Below are some entries. Reproduce them word for word.

• Dataset excerpts
---
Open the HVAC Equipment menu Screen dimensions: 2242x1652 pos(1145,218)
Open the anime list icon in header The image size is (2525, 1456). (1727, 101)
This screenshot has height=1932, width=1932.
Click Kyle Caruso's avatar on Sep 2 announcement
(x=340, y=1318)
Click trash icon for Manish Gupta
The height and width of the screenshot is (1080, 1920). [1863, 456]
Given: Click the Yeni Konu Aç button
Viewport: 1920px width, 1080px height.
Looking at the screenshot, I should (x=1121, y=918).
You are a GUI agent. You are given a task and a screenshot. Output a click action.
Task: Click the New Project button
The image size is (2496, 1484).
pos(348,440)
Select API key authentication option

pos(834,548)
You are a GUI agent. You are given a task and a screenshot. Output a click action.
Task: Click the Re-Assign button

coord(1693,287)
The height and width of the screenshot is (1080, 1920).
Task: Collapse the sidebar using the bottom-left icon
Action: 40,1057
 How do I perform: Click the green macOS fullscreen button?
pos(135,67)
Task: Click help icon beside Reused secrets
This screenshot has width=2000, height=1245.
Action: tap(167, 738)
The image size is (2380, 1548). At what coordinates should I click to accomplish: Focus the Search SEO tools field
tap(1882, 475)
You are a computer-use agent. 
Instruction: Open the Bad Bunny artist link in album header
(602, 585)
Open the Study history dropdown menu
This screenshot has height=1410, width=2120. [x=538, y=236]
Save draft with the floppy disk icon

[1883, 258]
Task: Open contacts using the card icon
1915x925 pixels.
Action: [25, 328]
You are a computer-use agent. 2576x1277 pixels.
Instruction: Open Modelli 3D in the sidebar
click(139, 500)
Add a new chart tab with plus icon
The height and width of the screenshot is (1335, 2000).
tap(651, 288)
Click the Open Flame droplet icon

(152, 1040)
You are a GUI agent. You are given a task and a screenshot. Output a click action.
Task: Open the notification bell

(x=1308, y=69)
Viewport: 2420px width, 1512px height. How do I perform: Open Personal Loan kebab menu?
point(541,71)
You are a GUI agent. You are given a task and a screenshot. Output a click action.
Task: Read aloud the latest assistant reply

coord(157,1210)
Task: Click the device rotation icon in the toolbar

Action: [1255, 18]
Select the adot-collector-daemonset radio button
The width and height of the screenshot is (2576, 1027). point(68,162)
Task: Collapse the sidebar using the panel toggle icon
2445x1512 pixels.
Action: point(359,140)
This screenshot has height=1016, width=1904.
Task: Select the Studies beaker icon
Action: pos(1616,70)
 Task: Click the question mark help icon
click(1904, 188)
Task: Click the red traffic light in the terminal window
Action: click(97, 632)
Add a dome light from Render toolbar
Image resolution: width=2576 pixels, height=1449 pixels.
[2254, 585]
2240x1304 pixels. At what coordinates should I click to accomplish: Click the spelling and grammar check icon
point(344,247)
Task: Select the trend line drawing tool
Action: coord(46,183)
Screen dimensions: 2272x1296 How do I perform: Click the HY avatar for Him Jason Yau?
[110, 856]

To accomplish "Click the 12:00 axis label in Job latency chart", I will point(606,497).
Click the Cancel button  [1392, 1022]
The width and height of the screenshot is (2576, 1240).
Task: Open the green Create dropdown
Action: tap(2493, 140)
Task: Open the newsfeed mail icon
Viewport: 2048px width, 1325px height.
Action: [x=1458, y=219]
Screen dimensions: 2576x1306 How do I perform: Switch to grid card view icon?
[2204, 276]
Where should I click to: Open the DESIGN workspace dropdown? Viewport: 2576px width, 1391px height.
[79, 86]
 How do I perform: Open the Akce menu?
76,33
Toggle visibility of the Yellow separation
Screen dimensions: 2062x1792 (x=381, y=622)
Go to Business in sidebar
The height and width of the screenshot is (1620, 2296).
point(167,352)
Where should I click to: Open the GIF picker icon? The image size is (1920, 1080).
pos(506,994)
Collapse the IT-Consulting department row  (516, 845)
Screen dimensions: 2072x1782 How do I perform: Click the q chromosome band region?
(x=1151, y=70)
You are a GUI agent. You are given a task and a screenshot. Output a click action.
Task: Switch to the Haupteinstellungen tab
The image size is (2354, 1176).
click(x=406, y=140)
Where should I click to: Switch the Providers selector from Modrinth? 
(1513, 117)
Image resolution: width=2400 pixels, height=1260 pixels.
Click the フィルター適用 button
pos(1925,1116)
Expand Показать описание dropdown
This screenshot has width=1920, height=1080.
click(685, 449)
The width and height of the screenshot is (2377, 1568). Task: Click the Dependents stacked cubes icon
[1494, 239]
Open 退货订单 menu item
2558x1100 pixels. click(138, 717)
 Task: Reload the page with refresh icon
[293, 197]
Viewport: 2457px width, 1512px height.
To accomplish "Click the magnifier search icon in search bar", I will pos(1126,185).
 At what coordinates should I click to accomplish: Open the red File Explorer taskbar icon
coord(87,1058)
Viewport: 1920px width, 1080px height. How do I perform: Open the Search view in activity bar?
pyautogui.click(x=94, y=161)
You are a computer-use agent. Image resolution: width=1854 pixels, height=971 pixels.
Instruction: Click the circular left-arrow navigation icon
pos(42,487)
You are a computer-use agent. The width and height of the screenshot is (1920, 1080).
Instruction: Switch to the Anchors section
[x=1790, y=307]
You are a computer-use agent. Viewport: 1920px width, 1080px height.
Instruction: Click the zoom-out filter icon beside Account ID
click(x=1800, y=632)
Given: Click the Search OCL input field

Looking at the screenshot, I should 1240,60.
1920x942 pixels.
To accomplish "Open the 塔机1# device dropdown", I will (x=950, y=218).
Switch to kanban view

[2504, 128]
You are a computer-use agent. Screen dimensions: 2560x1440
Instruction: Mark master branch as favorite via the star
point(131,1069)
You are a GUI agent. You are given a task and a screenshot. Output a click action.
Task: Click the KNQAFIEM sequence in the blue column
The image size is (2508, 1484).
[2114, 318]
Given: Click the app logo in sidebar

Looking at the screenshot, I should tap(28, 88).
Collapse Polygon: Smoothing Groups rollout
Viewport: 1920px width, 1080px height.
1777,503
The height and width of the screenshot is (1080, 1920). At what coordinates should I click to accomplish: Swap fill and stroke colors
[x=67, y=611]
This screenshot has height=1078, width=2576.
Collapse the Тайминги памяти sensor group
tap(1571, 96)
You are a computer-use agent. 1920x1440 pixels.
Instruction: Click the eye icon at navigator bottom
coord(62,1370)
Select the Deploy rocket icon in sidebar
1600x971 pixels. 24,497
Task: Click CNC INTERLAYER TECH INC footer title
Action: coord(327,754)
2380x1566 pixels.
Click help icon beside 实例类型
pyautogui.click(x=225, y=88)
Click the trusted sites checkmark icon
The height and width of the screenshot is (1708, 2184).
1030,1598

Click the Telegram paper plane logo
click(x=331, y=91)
---
• ANSWER
Open the HVAC Equipment menu Screen dimensions: 2242x1652 pos(1145,218)
Open the anime list icon in header The image size is (2525, 1456). (1727, 101)
This screenshot has height=1932, width=1932.
Click Kyle Caruso's avatar on Sep 2 announcement
(x=340, y=1318)
Click trash icon for Manish Gupta
The height and width of the screenshot is (1080, 1920). [1863, 456]
Given: Click the Yeni Konu Aç button
Viewport: 1920px width, 1080px height.
Looking at the screenshot, I should (x=1121, y=918).
You are a GUI agent. You are given a task and a screenshot. Output a click action.
Task: Click the New Project button
The image size is (2496, 1484).
pos(348,440)
Select API key authentication option

pos(834,548)
You are a GUI agent. You are given a task and a screenshot. Output a click action.
Task: Click the Re-Assign button

coord(1693,287)
The height and width of the screenshot is (1080, 1920).
Task: Collapse the sidebar using the bottom-left icon
Action: 40,1057
 How do I perform: Click the green macOS fullscreen button?
pos(135,67)
Task: Click help icon beside Reused secrets
This screenshot has width=2000, height=1245.
Action: tap(167, 738)
The image size is (2380, 1548). At what coordinates should I click to accomplish: Focus the Search SEO tools field
tap(1882, 475)
You are a computer-use agent. 
Instruction: Open the Bad Bunny artist link in album header
(602, 585)
Open the Study history dropdown menu
This screenshot has height=1410, width=2120. [x=538, y=236]
Save draft with the floppy disk icon

[1883, 258]
Task: Open contacts using the card icon
1915x925 pixels.
Action: [25, 328]
You are a computer-use agent. 2576x1277 pixels.
Instruction: Open Modelli 3D in the sidebar
click(139, 500)
Add a new chart tab with plus icon
The height and width of the screenshot is (1335, 2000).
tap(651, 288)
Click the Open Flame droplet icon

(152, 1040)
You are a GUI agent. You are given a task and a screenshot. Output a click action.
Task: Open the notification bell

(x=1308, y=69)
Viewport: 2420px width, 1512px height. How do I perform: Open Personal Loan kebab menu?
point(541,71)
You are a GUI agent. You are given a task and a screenshot. Output a click action.
Task: Read aloud the latest assistant reply

coord(157,1210)
Task: Click the device rotation icon in the toolbar

Action: [1255, 18]
Select the adot-collector-daemonset radio button
The width and height of the screenshot is (2576, 1027). point(68,162)
Task: Collapse the sidebar using the panel toggle icon
2445x1512 pixels.
Action: point(359,140)
This screenshot has height=1016, width=1904.
Task: Select the Studies beaker icon
Action: pos(1616,70)
 Task: Click the question mark help icon
click(1904, 188)
Task: Click the red traffic light in the terminal window
Action: click(97, 632)
Add a dome light from Render toolbar
Image resolution: width=2576 pixels, height=1449 pixels.
[2254, 585]
2240x1304 pixels. At what coordinates should I click to accomplish: Click the spelling and grammar check icon
point(344,247)
Task: Select the trend line drawing tool
Action: coord(46,183)
Screen dimensions: 2272x1296 How do I perform: Click the HY avatar for Him Jason Yau?
[110, 856]

To accomplish "Click the 12:00 axis label in Job latency chart", I will point(606,497).
Click the Cancel button  [1392, 1022]
The width and height of the screenshot is (2576, 1240).
Task: Open the green Create dropdown
Action: tap(2493, 140)
Task: Open the newsfeed mail icon
Viewport: 2048px width, 1325px height.
Action: [x=1458, y=219]
Screen dimensions: 2576x1306 How do I perform: Switch to grid card view icon?
[2204, 276]
Where should I click to: Open the DESIGN workspace dropdown? Viewport: 2576px width, 1391px height.
[79, 86]
 How do I perform: Open the Akce menu?
76,33
Toggle visibility of the Yellow separation
Screen dimensions: 2062x1792 (x=381, y=622)
Go to Business in sidebar
The height and width of the screenshot is (1620, 2296).
point(167,352)
Where should I click to: Open the GIF picker icon? The image size is (1920, 1080).
pos(506,994)
Collapse the IT-Consulting department row  (516, 845)
Screen dimensions: 2072x1782 How do I perform: Click the q chromosome band region?
(x=1151, y=70)
You are a GUI agent. You are given a task and a screenshot. Output a click action.
Task: Switch to the Haupteinstellungen tab
The image size is (2354, 1176).
click(x=406, y=140)
Where should I click to: Switch the Providers selector from Modrinth? 
(1513, 117)
Image resolution: width=2400 pixels, height=1260 pixels.
Click the フィルター適用 button
pos(1925,1116)
Expand Показать описание dropdown
This screenshot has width=1920, height=1080.
click(685, 449)
The width and height of the screenshot is (2377, 1568). Task: Click the Dependents stacked cubes icon
[1494, 239]
Open 退货订单 menu item
2558x1100 pixels. click(138, 717)
 Task: Reload the page with refresh icon
[293, 197]
Viewport: 2457px width, 1512px height.
To accomplish "Click the magnifier search icon in search bar", I will pos(1126,185).
 At what coordinates should I click to accomplish: Open the red File Explorer taskbar icon
coord(87,1058)
Viewport: 1920px width, 1080px height. How do I perform: Open the Search view in activity bar?
pyautogui.click(x=94, y=161)
You are a computer-use agent. Image resolution: width=1854 pixels, height=971 pixels.
Instruction: Click the circular left-arrow navigation icon
pos(42,487)
You are a computer-use agent. The width and height of the screenshot is (1920, 1080).
Instruction: Switch to the Anchors section
[x=1790, y=307]
You are a computer-use agent. Viewport: 1920px width, 1080px height.
Instruction: Click the zoom-out filter icon beside Account ID
click(x=1800, y=632)
Given: Click the Search OCL input field

Looking at the screenshot, I should 1240,60.
1920x942 pixels.
To accomplish "Open the 塔机1# device dropdown", I will (x=950, y=218).
Switch to kanban view

[2504, 128]
You are a computer-use agent. Screen dimensions: 2560x1440
Instruction: Mark master branch as favorite via the star
point(131,1069)
You are a GUI agent. You are given a task and a screenshot. Output a click action.
Task: Click the KNQAFIEM sequence in the blue column
The image size is (2508, 1484).
[2114, 318]
Given: Click the app logo in sidebar

Looking at the screenshot, I should tap(28, 88).
Collapse Polygon: Smoothing Groups rollout
Viewport: 1920px width, 1080px height.
1777,503
The height and width of the screenshot is (1080, 1920). At what coordinates should I click to accomplish: Swap fill and stroke colors
[x=67, y=611]
This screenshot has height=1078, width=2576.
Collapse the Тайминги памяти sensor group
tap(1571, 96)
You are a computer-use agent. 1920x1440 pixels.
Instruction: Click the eye icon at navigator bottom
coord(62,1370)
Select the Deploy rocket icon in sidebar
1600x971 pixels. 24,497
Task: Click CNC INTERLAYER TECH INC footer title
Action: coord(327,754)
2380x1566 pixels.
Click help icon beside 实例类型
pyautogui.click(x=225, y=88)
Click the trusted sites checkmark icon
The height and width of the screenshot is (1708, 2184).
1030,1598

Click the Telegram paper plane logo
click(x=331, y=91)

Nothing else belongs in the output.